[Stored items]
————
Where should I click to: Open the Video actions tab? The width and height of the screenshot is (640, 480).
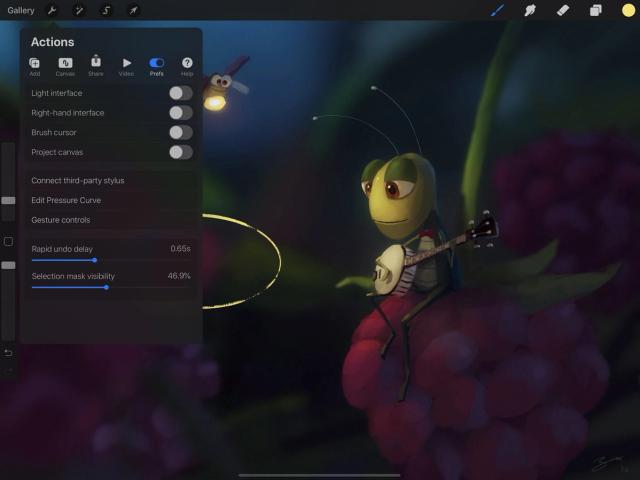pos(126,67)
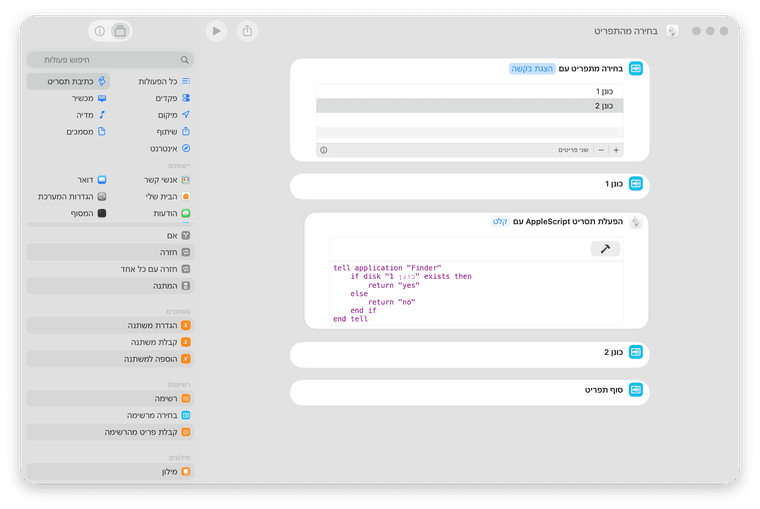Select the כונן 2 row in the menu list

point(469,105)
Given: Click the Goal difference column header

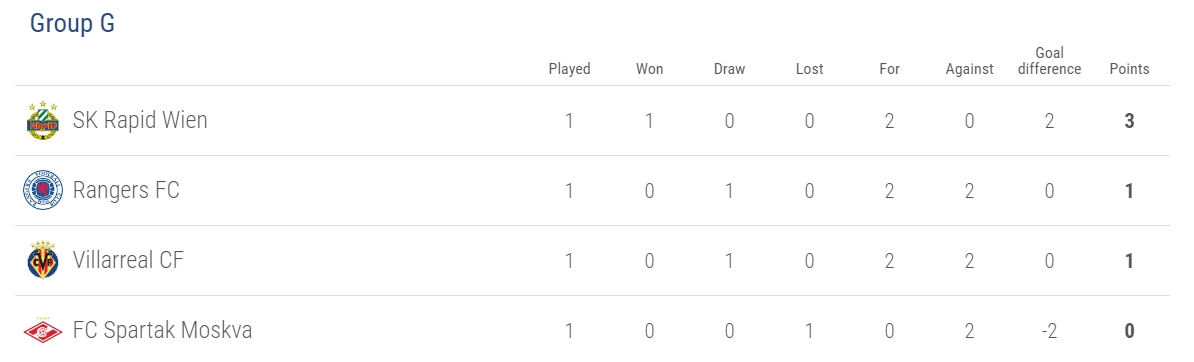Looking at the screenshot, I should tap(1049, 61).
————
Written task —
Switch "Goal difference" to "Points" in the lines above, leaving everything else unchanged. Don't include the pictures in your answer.

Correct answer —
Where should I click to: Open the Video actions tab? The width and height of the screenshot is (640, 480).
pos(126,67)
Select the כונן 2 row in the menu list

point(469,105)
Given: Click the Points column header

Looking at the screenshot, I should tap(1049, 61).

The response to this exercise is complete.